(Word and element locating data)
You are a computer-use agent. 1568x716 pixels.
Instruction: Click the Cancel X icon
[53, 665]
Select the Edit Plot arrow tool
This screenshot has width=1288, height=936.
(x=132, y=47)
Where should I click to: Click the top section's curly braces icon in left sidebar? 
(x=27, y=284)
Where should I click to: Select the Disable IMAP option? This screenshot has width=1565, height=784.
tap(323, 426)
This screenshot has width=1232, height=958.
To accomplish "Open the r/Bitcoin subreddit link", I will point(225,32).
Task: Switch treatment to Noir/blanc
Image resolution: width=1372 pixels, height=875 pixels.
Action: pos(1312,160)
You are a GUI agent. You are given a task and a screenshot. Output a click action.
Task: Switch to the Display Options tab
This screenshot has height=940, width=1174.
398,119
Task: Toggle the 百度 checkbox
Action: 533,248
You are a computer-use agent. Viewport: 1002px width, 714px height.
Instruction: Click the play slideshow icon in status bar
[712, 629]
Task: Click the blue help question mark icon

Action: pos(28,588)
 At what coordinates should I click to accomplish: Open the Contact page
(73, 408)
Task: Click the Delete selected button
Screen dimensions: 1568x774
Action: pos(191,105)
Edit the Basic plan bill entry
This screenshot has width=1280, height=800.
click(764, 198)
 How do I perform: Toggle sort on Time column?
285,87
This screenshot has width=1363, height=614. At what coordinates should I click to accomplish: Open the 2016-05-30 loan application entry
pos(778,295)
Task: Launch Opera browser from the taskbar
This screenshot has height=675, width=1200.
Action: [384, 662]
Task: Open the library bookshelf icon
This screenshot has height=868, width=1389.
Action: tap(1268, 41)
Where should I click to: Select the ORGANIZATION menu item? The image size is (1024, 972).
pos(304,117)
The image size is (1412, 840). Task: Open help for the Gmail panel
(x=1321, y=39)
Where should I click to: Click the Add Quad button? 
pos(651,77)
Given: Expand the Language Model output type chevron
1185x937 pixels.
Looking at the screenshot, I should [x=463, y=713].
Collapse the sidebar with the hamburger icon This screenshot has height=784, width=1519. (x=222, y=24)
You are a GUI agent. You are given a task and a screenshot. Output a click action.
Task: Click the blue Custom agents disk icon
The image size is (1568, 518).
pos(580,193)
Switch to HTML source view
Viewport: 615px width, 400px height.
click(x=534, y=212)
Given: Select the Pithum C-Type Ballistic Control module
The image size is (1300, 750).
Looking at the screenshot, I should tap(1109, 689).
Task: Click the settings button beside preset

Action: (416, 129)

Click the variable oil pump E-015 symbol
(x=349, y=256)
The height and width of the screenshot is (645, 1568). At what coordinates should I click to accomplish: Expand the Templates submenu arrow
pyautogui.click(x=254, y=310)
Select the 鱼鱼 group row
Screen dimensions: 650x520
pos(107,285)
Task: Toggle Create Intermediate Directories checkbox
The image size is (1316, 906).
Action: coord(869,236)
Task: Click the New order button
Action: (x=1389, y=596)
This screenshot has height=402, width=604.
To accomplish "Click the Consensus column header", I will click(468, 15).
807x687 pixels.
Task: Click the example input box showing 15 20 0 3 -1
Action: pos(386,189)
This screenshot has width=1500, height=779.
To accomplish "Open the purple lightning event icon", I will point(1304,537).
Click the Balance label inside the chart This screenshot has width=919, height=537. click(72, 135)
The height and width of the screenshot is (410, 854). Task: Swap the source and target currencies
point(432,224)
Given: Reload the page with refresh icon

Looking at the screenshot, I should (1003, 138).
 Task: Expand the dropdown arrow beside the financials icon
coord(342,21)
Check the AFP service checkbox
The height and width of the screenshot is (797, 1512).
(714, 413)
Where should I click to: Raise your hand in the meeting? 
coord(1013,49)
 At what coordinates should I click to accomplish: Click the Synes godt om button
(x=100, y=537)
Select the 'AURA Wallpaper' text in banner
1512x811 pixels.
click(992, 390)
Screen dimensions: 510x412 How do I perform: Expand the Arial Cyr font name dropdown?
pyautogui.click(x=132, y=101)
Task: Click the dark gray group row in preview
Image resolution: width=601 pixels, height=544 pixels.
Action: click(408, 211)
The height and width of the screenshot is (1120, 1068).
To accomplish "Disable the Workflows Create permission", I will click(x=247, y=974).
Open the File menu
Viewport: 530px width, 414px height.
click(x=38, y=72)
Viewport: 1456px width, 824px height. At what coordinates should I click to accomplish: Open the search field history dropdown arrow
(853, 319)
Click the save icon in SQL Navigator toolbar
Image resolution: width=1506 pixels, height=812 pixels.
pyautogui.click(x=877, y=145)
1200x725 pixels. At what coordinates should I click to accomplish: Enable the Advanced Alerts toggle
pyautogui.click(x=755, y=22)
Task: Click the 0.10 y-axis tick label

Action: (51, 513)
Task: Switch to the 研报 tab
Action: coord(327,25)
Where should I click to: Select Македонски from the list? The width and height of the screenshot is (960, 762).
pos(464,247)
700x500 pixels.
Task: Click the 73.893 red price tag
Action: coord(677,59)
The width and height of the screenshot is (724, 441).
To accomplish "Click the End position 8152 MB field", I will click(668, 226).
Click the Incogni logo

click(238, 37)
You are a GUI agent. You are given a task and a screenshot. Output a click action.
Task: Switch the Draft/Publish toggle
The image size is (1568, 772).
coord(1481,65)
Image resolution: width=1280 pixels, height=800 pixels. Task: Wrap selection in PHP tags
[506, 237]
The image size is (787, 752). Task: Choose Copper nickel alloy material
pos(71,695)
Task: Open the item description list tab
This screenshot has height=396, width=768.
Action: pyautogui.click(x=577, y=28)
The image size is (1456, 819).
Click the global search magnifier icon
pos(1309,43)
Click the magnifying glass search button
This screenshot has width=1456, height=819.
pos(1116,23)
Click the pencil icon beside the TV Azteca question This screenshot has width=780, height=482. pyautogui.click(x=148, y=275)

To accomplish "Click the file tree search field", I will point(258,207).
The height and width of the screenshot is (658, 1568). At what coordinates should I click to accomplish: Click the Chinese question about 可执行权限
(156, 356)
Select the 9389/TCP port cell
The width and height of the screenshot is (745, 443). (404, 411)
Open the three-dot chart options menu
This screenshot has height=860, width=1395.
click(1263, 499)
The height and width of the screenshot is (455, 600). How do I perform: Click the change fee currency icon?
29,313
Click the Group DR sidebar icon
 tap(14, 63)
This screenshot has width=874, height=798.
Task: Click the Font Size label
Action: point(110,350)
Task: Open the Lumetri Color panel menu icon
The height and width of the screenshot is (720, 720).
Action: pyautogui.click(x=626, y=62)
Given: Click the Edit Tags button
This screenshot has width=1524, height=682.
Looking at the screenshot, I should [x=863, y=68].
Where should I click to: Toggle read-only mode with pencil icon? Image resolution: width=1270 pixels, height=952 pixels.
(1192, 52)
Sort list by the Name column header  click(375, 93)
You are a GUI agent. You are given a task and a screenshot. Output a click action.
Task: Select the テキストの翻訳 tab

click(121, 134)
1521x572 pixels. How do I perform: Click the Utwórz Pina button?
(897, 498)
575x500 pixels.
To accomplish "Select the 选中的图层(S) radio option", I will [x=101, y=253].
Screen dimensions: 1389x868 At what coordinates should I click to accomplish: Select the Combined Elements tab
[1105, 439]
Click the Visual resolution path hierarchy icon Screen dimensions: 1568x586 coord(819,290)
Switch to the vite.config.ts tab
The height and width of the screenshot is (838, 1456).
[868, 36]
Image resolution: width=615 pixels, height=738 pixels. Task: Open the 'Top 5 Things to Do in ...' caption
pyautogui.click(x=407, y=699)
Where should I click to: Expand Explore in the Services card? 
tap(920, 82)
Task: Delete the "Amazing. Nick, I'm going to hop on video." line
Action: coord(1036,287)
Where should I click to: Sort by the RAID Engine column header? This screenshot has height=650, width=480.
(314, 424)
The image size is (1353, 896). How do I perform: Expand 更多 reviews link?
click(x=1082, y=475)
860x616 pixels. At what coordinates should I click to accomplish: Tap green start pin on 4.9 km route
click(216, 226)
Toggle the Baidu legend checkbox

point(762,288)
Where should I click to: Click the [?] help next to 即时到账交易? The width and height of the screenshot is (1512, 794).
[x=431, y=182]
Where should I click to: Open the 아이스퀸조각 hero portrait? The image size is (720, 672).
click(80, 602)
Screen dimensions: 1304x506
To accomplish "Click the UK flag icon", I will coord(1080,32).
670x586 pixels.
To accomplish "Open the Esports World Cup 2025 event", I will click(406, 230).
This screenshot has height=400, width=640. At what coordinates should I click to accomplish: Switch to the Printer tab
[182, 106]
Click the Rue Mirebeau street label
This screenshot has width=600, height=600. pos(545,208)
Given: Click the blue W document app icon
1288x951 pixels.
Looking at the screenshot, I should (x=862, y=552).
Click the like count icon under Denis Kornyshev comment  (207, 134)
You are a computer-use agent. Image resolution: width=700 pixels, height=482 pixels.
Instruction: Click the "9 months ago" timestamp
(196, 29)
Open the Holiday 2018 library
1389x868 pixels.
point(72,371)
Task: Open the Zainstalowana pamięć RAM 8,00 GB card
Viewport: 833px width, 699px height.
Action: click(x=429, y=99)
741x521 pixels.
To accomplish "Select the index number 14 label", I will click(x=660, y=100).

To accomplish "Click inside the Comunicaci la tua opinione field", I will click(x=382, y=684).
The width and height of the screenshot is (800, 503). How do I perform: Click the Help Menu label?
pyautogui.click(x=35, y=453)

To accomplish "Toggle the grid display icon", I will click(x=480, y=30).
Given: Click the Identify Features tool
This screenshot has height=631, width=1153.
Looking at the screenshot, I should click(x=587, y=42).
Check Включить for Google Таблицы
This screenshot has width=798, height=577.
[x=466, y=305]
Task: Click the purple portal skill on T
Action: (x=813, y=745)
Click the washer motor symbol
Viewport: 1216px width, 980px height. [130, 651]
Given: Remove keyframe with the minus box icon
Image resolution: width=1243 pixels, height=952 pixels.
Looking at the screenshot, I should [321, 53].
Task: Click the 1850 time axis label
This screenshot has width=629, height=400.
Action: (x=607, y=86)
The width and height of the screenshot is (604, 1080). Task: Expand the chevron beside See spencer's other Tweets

--- Your goal ---
Reproduce verbatim the part of the entries that opens with the line containing "Task: Switch treatment to Noir/blanc" and closes with the line containing "Action: pos(191,105)", including both of those lines.

--- Completed exercise ---
Task: Switch treatment to Noir/blanc
Image resolution: width=1372 pixels, height=875 pixels.
Action: pos(1312,160)
You are a GUI agent. You are given a task and a screenshot. Output a click action.
Task: Switch to the Display Options tab
This screenshot has height=940, width=1174.
398,119
Task: Toggle the 百度 checkbox
Action: 533,248
You are a computer-use agent. Viewport: 1002px width, 714px height.
Instruction: Click the play slideshow icon in status bar
[712, 629]
Task: Click the blue help question mark icon

Action: pos(28,588)
 At what coordinates should I click to accomplish: Open the Contact page
(73, 408)
Task: Click the Delete selected button
Screen dimensions: 1568x774
Action: pos(191,105)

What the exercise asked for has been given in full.